Never claimed you did.
How did evolution get associated with religion in the US?
Fundamentalists have had a problem with it ever since Darwin. Any science that challenges their (narrow, overly literal) understanding of the scriptures is relentlessly attacked, in the political arena. These guys want
everything - the family, the school, the church, the state - under their divine control.
Probably the big turning point was in the 1920s in Tennessee, when the state passed the Butler Act, a law prohibiting any state-funded educational institution from teaching "any theory that denies the Story of the Divine Creation of man as taught in the Bible." This culminated in the Scopes Trial, which sufficiently embarrassed Tennessee to get them to repeal the law (although a subsequent Supreme Court case affirmed that such laws are indeed contraventions of the Establishment Clause).
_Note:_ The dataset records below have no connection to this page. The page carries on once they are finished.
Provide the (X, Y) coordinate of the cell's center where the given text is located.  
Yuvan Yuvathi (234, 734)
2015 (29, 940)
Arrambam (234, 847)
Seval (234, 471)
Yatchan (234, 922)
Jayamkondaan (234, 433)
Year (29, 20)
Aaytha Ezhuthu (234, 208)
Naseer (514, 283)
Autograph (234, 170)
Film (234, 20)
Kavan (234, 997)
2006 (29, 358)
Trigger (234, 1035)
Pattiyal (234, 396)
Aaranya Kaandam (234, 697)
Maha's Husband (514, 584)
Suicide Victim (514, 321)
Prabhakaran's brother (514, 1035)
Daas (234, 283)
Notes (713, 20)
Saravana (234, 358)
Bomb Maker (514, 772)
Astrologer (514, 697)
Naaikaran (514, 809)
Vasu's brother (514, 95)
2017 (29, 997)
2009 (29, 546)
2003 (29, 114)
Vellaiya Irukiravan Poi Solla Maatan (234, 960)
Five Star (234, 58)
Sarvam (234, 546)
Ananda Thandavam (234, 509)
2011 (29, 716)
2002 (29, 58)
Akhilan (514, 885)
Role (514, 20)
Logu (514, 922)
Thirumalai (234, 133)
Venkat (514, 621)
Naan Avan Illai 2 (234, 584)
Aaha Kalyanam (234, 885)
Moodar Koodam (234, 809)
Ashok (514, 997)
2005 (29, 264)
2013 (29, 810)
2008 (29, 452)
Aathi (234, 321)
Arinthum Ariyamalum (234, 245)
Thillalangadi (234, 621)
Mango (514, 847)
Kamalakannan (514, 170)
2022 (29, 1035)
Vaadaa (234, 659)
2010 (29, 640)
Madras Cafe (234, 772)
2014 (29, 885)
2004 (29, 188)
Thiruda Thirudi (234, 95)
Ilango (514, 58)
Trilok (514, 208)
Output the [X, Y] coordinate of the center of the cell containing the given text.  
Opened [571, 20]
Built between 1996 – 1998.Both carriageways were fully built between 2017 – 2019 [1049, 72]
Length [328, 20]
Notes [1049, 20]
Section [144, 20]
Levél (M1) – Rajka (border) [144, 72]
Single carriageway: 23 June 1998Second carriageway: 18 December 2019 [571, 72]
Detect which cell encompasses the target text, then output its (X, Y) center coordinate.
After that it died down somewhat for a while, with even the Pope coming around to the side of science (sorta), until the current intelligent design movement got up and running. This -
again - represents a systematic, politicized attempt by religious fundamentalists to interfere with science education and policy, at the local, state and national levels. For example, Kansas's removal of evolution and the Big Bang from science cirricula, Georgia's attempt to remove the word "evolution" from the science cirricula, etc. There are church-funded "student clubs" at every major (and most minor) universities in America dedicated to legitimizing intelligent design and other creationist hooplah as legitimate subject material, along with national marketting and outreach organizations to back them (all of it funded by religious fundamentalists).
In my own short sojourn in the states, I have seen the issue hammered in more by atheists than theists.
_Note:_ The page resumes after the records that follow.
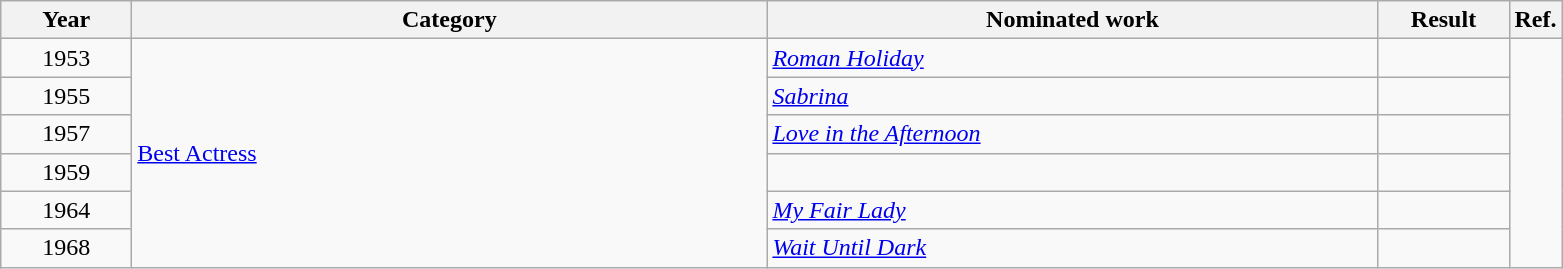
Year (66, 20)
1957 (66, 134)
Nominated work (1072, 20)
1955 (66, 96)
1959 (66, 172)
Roman Holiday (1072, 58)
1953 (66, 58)
Love in the Afternoon (1072, 134)
1968 (66, 248)
My Fair Lady (1072, 210)
Sabrina (1072, 96)
Best Actress (450, 153)
1964 (66, 210)
Category (450, 20)
Result (1444, 20)
Ref. (1536, 20)
Wait Until Dark (1072, 248)
Return the [X, Y] coordinate for the center point of the cell that contains the specified text.  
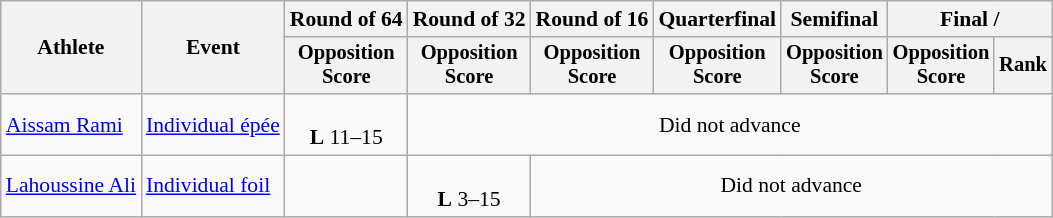
Rank [1023, 66]
Individual épée [213, 124]
Semifinal [834, 19]
Aissam Rami [71, 124]
Final / [970, 19]
Quarterfinal [717, 19]
Individual foil [213, 186]
Athlete [71, 48]
Event [213, 48]
Round of 32 [470, 19]
L 11–15 [346, 124]
L 3–15 [470, 186]
Round of 64 [346, 19]
Lahoussine Ali [71, 186]
Round of 16 [592, 19]
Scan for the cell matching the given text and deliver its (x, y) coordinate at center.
In my lengthy life in the States, I have never seen the issue "hammered" by anyone other than evangelists.
I do know plenty of scientists and educators (of all faiths) who are sick of having their occupations hammered by ignorant fundamentalists, though.
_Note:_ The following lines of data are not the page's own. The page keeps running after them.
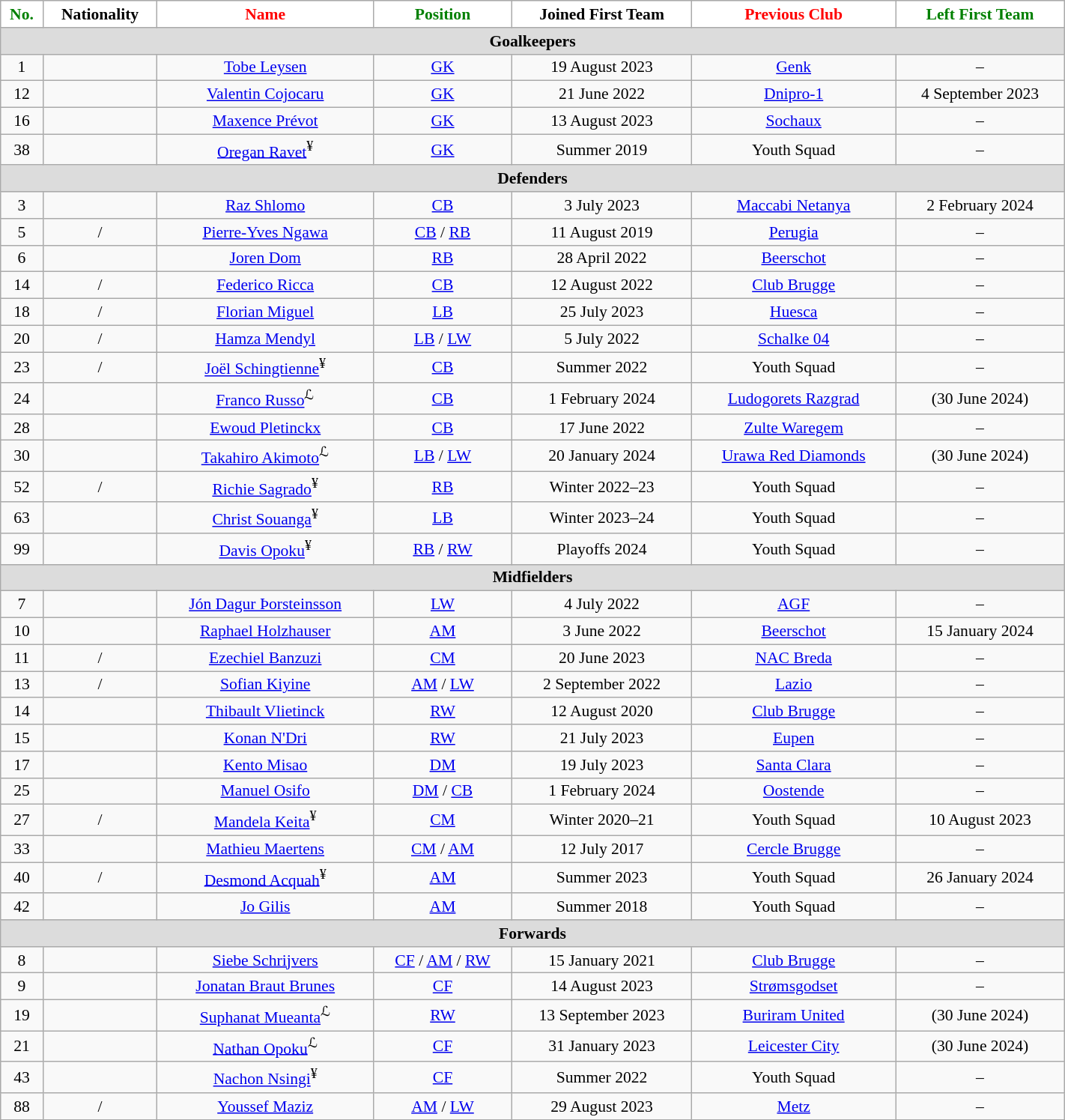
Left First Team (980, 14)
27 (22, 819)
Zulte Waregem (794, 428)
25 (22, 792)
RB / RW (442, 548)
33 (22, 849)
Youssef Maziz (265, 1106)
Franco Russoℒ (265, 398)
26 January 2024 (980, 878)
13 September 2023 (602, 1016)
21 June 2022 (602, 94)
No. (22, 14)
6 (22, 258)
Leicester City (794, 1046)
5 July 2022 (602, 339)
Defenders (532, 179)
Florian Miguel (265, 312)
19 July 2023 (602, 765)
10 (22, 631)
21 July 2023 (602, 738)
Winter 2022–23 (602, 487)
17 (22, 765)
Summer 2023 (602, 878)
Suphanat Mueantaℒ (265, 1016)
AGF (794, 604)
19 August 2023 (602, 67)
42 (22, 906)
15 January 2021 (602, 960)
20 (22, 339)
88 (22, 1106)
Jonatan Braut Brunes (265, 986)
3 (22, 205)
Raz Shlomo (265, 205)
Perugia (794, 232)
12 August 2022 (602, 285)
Ewoud Pletinckx (265, 428)
LW (442, 604)
Eupen (794, 738)
Manuel Osifo (265, 792)
Oregan Ravet¥ (265, 150)
28 April 2022 (602, 258)
Metz (794, 1106)
Schalke 04 (794, 339)
Nathan Opokuℒ (265, 1046)
Name (265, 14)
13 August 2023 (602, 121)
CF / AM / RW (442, 960)
Richie Sagrado¥ (265, 487)
CM / AM (442, 849)
Hamza Mendyl (265, 339)
16 (22, 121)
8 (22, 960)
18 (22, 312)
Thibault Vlietinck (265, 711)
Takahiro Akimotoℒ (265, 455)
11 August 2019 (602, 232)
Genk (794, 67)
Nationality (100, 14)
Siebe Schrijvers (265, 960)
Winter 2023–24 (602, 518)
Mandela Keita¥ (265, 819)
Nachon Nsingi¥ (265, 1077)
Raphael Holzhauser (265, 631)
Strømsgodset (794, 986)
Ludogorets Razgrad (794, 398)
Joren Dom (265, 258)
Joël Schingtienne¥ (265, 367)
Konan N'Dri (265, 738)
Sochaux (794, 121)
21 (22, 1046)
Kento Misao (265, 765)
Dnipro-1 (794, 94)
24 (22, 398)
43 (22, 1077)
NAC Breda (794, 658)
Joined First Team (602, 14)
Jón Dagur Þorsteinsson (265, 604)
Sofian Kiyine (265, 685)
12 August 2020 (602, 711)
20 June 2023 (602, 658)
Santa Clara (794, 765)
17 June 2022 (602, 428)
Position (442, 14)
Forwards (532, 933)
Previous Club (794, 14)
13 (22, 685)
14 August 2023 (602, 986)
25 July 2023 (602, 312)
10 August 2023 (980, 819)
Goalkeepers (532, 41)
7 (22, 604)
Jo Gilis (265, 906)
19 (22, 1016)
52 (22, 487)
2 September 2022 (602, 685)
3 July 2023 (602, 205)
2 February 2024 (980, 205)
Desmond Acquah¥ (265, 878)
12 July 2017 (602, 849)
Huesca (794, 312)
DM / CB (442, 792)
23 (22, 367)
3 June 2022 (602, 631)
DM (442, 765)
Mathieu Maertens (265, 849)
12 (22, 94)
1 (22, 67)
Playoffs 2024 (602, 548)
20 January 2024 (602, 455)
Maccabi Netanya (794, 205)
Pierre-Yves Ngawa (265, 232)
28 (22, 428)
Davis Opoku¥ (265, 548)
15 (22, 738)
Summer 2019 (602, 150)
Buriram United (794, 1016)
Maxence Prévot (265, 121)
99 (22, 548)
63 (22, 518)
15 January 2024 (980, 631)
4 July 2022 (602, 604)
5 (22, 232)
Lazio (794, 685)
Oostende (794, 792)
38 (22, 150)
Valentin Cojocaru (265, 94)
31 January 2023 (602, 1046)
Tobe Leysen (265, 67)
Cercle Brugge (794, 849)
30 (22, 455)
Winter 2020–21 (602, 819)
9 (22, 986)
29 August 2023 (602, 1106)
11 (22, 658)
Ezechiel Banzuzi (265, 658)
40 (22, 878)
Christ Souanga¥ (265, 518)
Urawa Red Diamonds (794, 455)
4 September 2023 (980, 94)
Summer 2018 (602, 906)
CB / RB (442, 232)
Federico Ricca (265, 285)
Midfielders (532, 578)
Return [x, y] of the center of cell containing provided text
The entire movement of associating an acceptance of evolution with atheism seems to be pro-active in prominent atheists
There is no such movement - generally the message from the non-fundie side is about how evolution is totally compatible with non-kooky understandings of religion. The only people I've ever heard equate evolution with atheism are the religious fundamentalists trying to outlaw teaching of evolution (and the Big Bang, etc.). What you are doing here is endorsing the framing of the religious fundamentalists: that all those who oppose them are godless heathens. This is the crucial lie, on their end, since most religious people in the US do not share their agenda, and so must be marginalized in order to empower the fundie campaign to speak for "religion."
And there aren't any "prominent atheists" in the US. We have no Dawkins, for example.
Not that the concept of a "movement" being "pro-active in" a person makes the slightest sense in the first place... presumably you meant to refer to people pro-active in the movement? Again, however, there is no such "movement." The organized campaign is entirely on the fundie side.
By pointing out that atheists conflating atheism with science is detrimental to science?
No, by evangelizing absurd fundamentalist suppositions like that one. You have yet to produce an example of an atheist conflating atheism with science (or anything else). All you've got so far is one theist (yourself) misconstruing science and insisting that this is somehow a critique of atheism.